Count Alexei Grigoryevich Orlov (Russian: Алексей Григорьевич Орлов) (5 October [O.S. 24 September] 1737 – 5 January [O.S. 24 December 1807] 1808)[1] was a Russian soldier and statesman, who rose to prominence during the reign of Catherine the Great.

Orlov served in the Imperial Russian Army, and through his connections with his brother, became one of the key conspirators in the plot to overthrow Tsar Peter III and replace him on the Russian throne with his wife, Catherine. The plot, carried out in 1762, was successful, and Peter was imprisoned under Alexei Orlov's guard. He died shortly afterwards in mysterious circumstances, and it was popularly believed Orlov had either ordered, or personally carried out, his murder. Handsomely rewarded by Catherine after her accession, the Orlovs became powerful at court. Alexei was promoted and took part in the Russo-Turkish War of 1768–74, commanding a naval expedition to the Mediterranean in 1770, which destroyed the Ottoman fleet at the Battle of Chesma. For his success he was granted the honorific Chesmensky. The Russian victory sparked off the Orlov Revolt in the Greek territories of the Ottoman Empire soon afterwards.

Orlov remained in the Mediterranean, and received the unusual commission of seducing and then capturing 'Princess Tarakanoff', a pretender to the Russian throne. Orlov was successful in doing so, and tricked her into boarding a Russian ship at Livorno, where she was arrested and transported to Russia. Alexei's brother, Grigory, Catherine's lover before and after the coup took place, fell from favour soon afterwards, and the Orlovs' power at court diminished. Alexei became a renowned breeder of livestock at his estates, developing the horse breed known as the Orlov Trotter, and popularising the Orloff breed of chicken. He left Russia after the death of Catherine and the accession of her son, Tsar Paul I, but returned after Paul's death and lived in Russia until his death in 1808.

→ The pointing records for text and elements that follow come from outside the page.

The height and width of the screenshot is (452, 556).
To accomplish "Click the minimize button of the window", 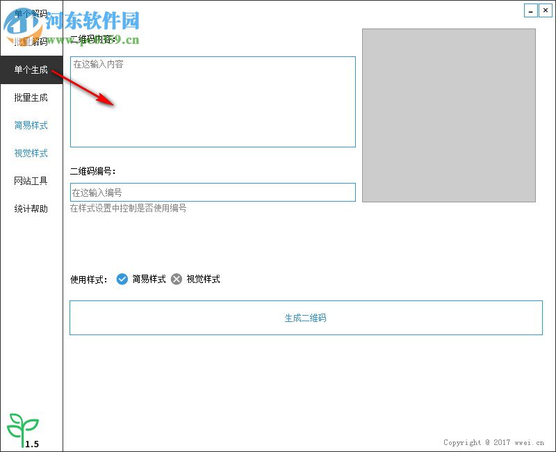I will pyautogui.click(x=530, y=10).
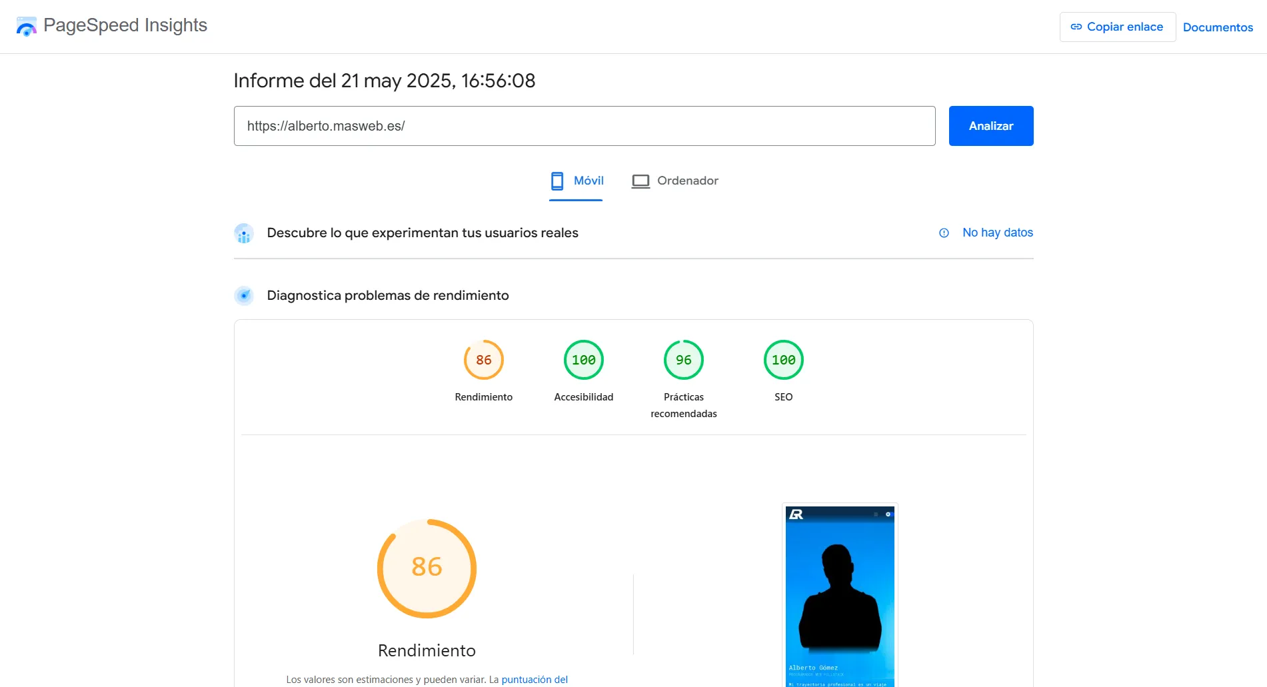
Task: Click the Analizar button
Action: click(x=991, y=126)
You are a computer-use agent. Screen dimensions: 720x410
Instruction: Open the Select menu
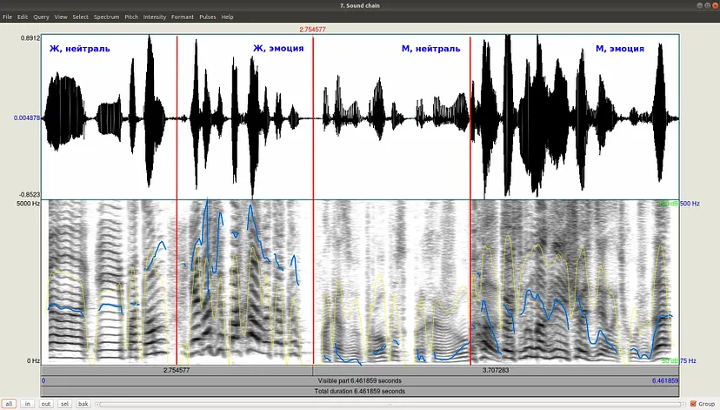(x=80, y=17)
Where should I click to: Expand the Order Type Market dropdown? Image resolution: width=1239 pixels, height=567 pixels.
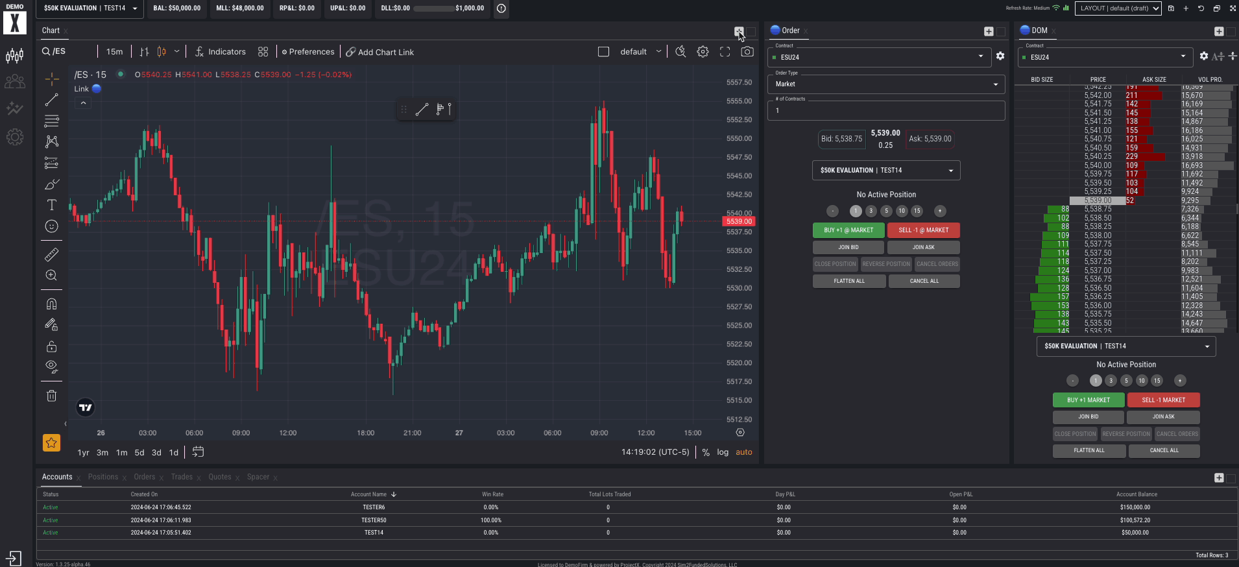885,84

Family and early life[edit]

Alexei was born into the noble Orlov family in Lyubini in Tver Oblast on (5 October [O.S. 24 September] 1737, the son of Grigory Ivanovich Orlov, governor of Novgorod, and brother of Grigory Grigoryevich Orlov.[2] He entered the Preobrazhensky Regiment and by 1762 had reached the rank of sergeant. He distinguished himself in the Seven Years' War and was wounded at the Battle of Zorndorf. He was described as a giant of a man, over two meters tall, and a celebrated duellist, with a scar across his cheek.[3] The scar earned him the nickname 'scarface'.[4]

Involvement in the 1762 coup[edit]

Together with his brother Grigory, Alexei Orlov became involved in the palace coup to overthrow Tsar Peter III and place his wife, Catherine, on the Russian throne. In the coup, carried out in July 1762, Alexei went to meet Catherine at the Peterhof Palace, and finding her in bed, announced 'the time has come for you to reign, Madame.'[3][5] He then drove her to St Petersburg, where the guards regiments there proclaimed their loyalty to her.[6] The Tsar was arrested and imprisoned at Ropsha, under the guard of Alexei Orlov.[3] There Peter died in mysterious circumstances on 17 July [O.S. 6 July] 1762. Orlov is popularly supposed to have murdered him, either on his own initiative or on Catherine's orders.[3][5] One account has Orlov giving him poisoned wine to drink which caused

... flames [to course] through his veins. This aroused suspicion in the overthrown emperor and he refused the next glass. But they used force, and he defended himself. In that horrible struggle, in order to stifle his cries, they threw him on the ground and grabbed his throat. But he defended himself with the strength that comes from final desperation, and they tried to avoid wounding him. They placed a rifle strap on the emperor's neck. Alexei Orlov kneeled with both legs on his chest and blocked his breathing. He passed away in their hands.[3]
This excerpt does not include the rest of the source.